━━━━━ Supplied data ━━━━━

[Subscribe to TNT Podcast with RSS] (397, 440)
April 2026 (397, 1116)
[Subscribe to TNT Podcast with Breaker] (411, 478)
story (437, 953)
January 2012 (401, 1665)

━━━━━

# Task
From the data above, output every line exactly.

# Solution below
[Subscribe to TNT Podcast with RSS] (397, 440)
April 2026 (397, 1116)
[Subscribe to TNT Podcast with Breaker] (411, 478)
story (437, 953)
January 2012 (401, 1665)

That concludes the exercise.